Exercise prompt -> Each record should be copied exactly, and none of them omitted.

------ Data provided ------

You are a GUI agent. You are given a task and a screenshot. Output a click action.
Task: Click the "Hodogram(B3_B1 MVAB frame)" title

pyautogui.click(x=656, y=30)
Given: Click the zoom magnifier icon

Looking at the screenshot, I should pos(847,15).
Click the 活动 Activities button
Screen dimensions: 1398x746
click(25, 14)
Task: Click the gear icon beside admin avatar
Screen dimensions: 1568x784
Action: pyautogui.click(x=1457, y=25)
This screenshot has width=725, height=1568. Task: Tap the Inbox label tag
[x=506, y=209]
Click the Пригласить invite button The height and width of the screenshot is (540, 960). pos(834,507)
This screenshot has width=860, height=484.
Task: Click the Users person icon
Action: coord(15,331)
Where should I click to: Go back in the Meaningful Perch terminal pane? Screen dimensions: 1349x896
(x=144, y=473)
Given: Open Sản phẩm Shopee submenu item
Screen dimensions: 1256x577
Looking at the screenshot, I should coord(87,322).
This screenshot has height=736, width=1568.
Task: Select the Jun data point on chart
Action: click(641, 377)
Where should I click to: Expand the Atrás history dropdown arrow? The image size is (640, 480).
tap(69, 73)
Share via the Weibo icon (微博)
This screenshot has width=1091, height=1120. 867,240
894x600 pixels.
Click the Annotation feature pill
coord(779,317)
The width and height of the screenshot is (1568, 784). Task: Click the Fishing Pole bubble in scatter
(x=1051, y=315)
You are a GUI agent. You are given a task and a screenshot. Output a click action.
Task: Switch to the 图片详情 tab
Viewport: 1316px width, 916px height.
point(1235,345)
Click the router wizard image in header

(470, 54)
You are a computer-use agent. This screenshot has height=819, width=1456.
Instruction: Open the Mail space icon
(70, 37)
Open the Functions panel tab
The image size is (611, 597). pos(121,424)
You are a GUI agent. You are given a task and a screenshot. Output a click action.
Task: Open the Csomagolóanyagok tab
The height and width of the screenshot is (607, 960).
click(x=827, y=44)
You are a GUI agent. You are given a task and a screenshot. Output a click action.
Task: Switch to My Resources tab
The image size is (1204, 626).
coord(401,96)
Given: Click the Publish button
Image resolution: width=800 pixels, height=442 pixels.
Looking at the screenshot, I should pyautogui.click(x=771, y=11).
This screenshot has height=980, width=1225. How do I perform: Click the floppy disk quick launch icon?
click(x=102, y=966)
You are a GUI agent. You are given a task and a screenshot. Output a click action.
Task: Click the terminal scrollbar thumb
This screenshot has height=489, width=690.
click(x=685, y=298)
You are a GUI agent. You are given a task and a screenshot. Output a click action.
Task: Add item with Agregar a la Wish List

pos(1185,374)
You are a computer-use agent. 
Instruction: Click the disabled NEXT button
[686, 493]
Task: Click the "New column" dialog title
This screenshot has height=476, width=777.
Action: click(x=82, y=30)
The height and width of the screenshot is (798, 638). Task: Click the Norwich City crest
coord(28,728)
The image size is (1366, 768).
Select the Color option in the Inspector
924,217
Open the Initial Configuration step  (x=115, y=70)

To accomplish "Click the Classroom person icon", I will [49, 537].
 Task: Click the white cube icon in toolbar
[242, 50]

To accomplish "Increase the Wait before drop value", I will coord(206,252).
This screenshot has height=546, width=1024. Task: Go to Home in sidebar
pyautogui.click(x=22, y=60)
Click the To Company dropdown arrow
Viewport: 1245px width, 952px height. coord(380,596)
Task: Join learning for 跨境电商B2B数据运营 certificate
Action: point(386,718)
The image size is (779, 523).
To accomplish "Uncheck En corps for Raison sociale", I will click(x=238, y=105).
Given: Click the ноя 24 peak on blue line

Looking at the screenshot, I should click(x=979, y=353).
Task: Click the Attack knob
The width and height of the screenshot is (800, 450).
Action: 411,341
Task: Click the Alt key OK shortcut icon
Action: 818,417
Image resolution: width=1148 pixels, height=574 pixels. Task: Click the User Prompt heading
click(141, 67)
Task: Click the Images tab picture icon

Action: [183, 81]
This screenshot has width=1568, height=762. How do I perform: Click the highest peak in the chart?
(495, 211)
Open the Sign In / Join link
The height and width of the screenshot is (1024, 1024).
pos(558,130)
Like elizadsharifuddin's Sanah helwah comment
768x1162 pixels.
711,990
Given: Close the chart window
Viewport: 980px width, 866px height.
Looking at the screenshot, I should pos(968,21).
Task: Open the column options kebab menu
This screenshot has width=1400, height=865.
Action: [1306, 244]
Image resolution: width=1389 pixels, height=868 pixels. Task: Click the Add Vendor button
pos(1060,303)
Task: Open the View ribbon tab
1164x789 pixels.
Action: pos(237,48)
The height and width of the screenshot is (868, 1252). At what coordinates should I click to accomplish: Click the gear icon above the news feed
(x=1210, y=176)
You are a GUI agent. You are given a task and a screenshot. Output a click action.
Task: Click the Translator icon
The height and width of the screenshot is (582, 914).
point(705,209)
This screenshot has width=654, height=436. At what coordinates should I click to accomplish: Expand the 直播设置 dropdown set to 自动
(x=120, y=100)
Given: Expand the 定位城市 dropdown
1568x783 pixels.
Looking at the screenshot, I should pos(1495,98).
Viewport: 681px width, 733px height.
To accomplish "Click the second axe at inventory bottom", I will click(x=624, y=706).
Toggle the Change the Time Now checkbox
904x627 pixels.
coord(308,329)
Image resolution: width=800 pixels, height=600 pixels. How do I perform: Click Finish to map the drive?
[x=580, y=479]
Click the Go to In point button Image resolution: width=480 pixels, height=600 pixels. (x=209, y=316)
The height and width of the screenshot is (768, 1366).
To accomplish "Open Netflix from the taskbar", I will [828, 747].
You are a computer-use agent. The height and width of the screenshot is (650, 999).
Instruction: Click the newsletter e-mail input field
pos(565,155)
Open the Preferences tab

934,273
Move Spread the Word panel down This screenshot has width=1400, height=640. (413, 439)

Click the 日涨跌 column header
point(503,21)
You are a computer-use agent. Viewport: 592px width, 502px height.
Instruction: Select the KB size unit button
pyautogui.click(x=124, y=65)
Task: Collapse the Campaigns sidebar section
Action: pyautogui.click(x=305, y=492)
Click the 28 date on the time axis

------

Final answer ->
You are a GUI agent. You are given a task and a screenshot. Output a click action.
Task: Click the "Hodogram(B3_B1 MVAB frame)" title

pyautogui.click(x=656, y=30)
Given: Click the zoom magnifier icon

Looking at the screenshot, I should pos(847,15).
Click the 活动 Activities button
Screen dimensions: 1398x746
click(25, 14)
Task: Click the gear icon beside admin avatar
Screen dimensions: 1568x784
Action: pyautogui.click(x=1457, y=25)
This screenshot has width=725, height=1568. Task: Tap the Inbox label tag
[x=506, y=209]
Click the Пригласить invite button The height and width of the screenshot is (540, 960). pos(834,507)
This screenshot has width=860, height=484.
Task: Click the Users person icon
Action: coord(15,331)
Where should I click to: Go back in the Meaningful Perch terminal pane? Screen dimensions: 1349x896
(x=144, y=473)
Given: Open Sản phẩm Shopee submenu item
Screen dimensions: 1256x577
Looking at the screenshot, I should coord(87,322).
This screenshot has height=736, width=1568.
Task: Select the Jun data point on chart
Action: click(641, 377)
Where should I click to: Expand the Atrás history dropdown arrow? The image size is (640, 480).
tap(69, 73)
Share via the Weibo icon (微博)
This screenshot has width=1091, height=1120. 867,240
894x600 pixels.
Click the Annotation feature pill
coord(779,317)
The width and height of the screenshot is (1568, 784). Task: Click the Fishing Pole bubble in scatter
(x=1051, y=315)
You are a GUI agent. You are given a task and a screenshot. Output a click action.
Task: Switch to the 图片详情 tab
Viewport: 1316px width, 916px height.
point(1235,345)
Click the router wizard image in header

(470, 54)
You are a computer-use agent. This screenshot has height=819, width=1456.
Instruction: Open the Mail space icon
(70, 37)
Open the Functions panel tab
The image size is (611, 597). pos(121,424)
You are a GUI agent. You are given a task and a screenshot. Output a click action.
Task: Open the Csomagolóanyagok tab
The height and width of the screenshot is (607, 960).
click(x=827, y=44)
You are a GUI agent. You are given a task and a screenshot. Output a click action.
Task: Switch to My Resources tab
The image size is (1204, 626).
coord(401,96)
Given: Click the Publish button
Image resolution: width=800 pixels, height=442 pixels.
Looking at the screenshot, I should pyautogui.click(x=771, y=11).
This screenshot has height=980, width=1225. How do I perform: Click the floppy disk quick launch icon?
click(x=102, y=966)
You are a GUI agent. You are given a task and a screenshot. Output a click action.
Task: Click the terminal scrollbar thumb
This screenshot has height=489, width=690.
click(x=685, y=298)
You are a GUI agent. You are given a task and a screenshot. Output a click action.
Task: Add item with Agregar a la Wish List

pos(1185,374)
You are a computer-use agent. 
Instruction: Click the disabled NEXT button
[686, 493]
Task: Click the "New column" dialog title
This screenshot has height=476, width=777.
Action: click(x=82, y=30)
The height and width of the screenshot is (798, 638). Task: Click the Norwich City crest
coord(28,728)
The image size is (1366, 768).
Select the Color option in the Inspector
924,217
Open the Initial Configuration step  (x=115, y=70)

To accomplish "Click the Classroom person icon", I will [49, 537].
 Task: Click the white cube icon in toolbar
[242, 50]

To accomplish "Increase the Wait before drop value", I will coord(206,252).
This screenshot has height=546, width=1024. Task: Go to Home in sidebar
pyautogui.click(x=22, y=60)
Click the To Company dropdown arrow
Viewport: 1245px width, 952px height. coord(380,596)
Task: Join learning for 跨境电商B2B数据运营 certificate
Action: point(386,718)
The image size is (779, 523).
To accomplish "Uncheck En corps for Raison sociale", I will click(x=238, y=105).
Given: Click the ноя 24 peak on blue line

Looking at the screenshot, I should click(x=979, y=353).
Task: Click the Attack knob
The width and height of the screenshot is (800, 450).
Action: 411,341
Task: Click the Alt key OK shortcut icon
Action: 818,417
Image resolution: width=1148 pixels, height=574 pixels. Task: Click the User Prompt heading
click(141, 67)
Task: Click the Images tab picture icon

Action: [183, 81]
This screenshot has width=1568, height=762. How do I perform: Click the highest peak in the chart?
(495, 211)
Open the Sign In / Join link
The height and width of the screenshot is (1024, 1024).
pos(558,130)
Like elizadsharifuddin's Sanah helwah comment
768x1162 pixels.
711,990
Given: Close the chart window
Viewport: 980px width, 866px height.
Looking at the screenshot, I should pos(968,21).
Task: Open the column options kebab menu
This screenshot has width=1400, height=865.
Action: [1306, 244]
Image resolution: width=1389 pixels, height=868 pixels. Task: Click the Add Vendor button
pos(1060,303)
Task: Open the View ribbon tab
1164x789 pixels.
Action: pos(237,48)
The height and width of the screenshot is (868, 1252). At what coordinates should I click to accomplish: Click the gear icon above the news feed
(x=1210, y=176)
You are a GUI agent. You are given a task and a screenshot. Output a click action.
Task: Click the Translator icon
The height and width of the screenshot is (582, 914).
point(705,209)
This screenshot has width=654, height=436. At what coordinates should I click to accomplish: Expand the 直播设置 dropdown set to 自动
(x=120, y=100)
Given: Expand the 定位城市 dropdown
1568x783 pixels.
Looking at the screenshot, I should pos(1495,98).
Viewport: 681px width, 733px height.
To accomplish "Click the second axe at inventory bottom", I will click(x=624, y=706).
Toggle the Change the Time Now checkbox
904x627 pixels.
coord(308,329)
Image resolution: width=800 pixels, height=600 pixels. How do I perform: Click Finish to map the drive?
[x=580, y=479]
Click the Go to In point button Image resolution: width=480 pixels, height=600 pixels. (x=209, y=316)
The height and width of the screenshot is (768, 1366).
To accomplish "Open Netflix from the taskbar", I will [828, 747].
You are a computer-use agent. The height and width of the screenshot is (650, 999).
Instruction: Click the newsletter e-mail input field
pos(565,155)
Open the Preferences tab

934,273
Move Spread the Word panel down This screenshot has width=1400, height=640. (413, 439)

Click the 日涨跌 column header
point(503,21)
You are a computer-use agent. Viewport: 592px width, 502px height.
Instruction: Select the KB size unit button
pyautogui.click(x=124, y=65)
Task: Collapse the Campaigns sidebar section
Action: pyautogui.click(x=305, y=492)
Click the 28 date on the time axis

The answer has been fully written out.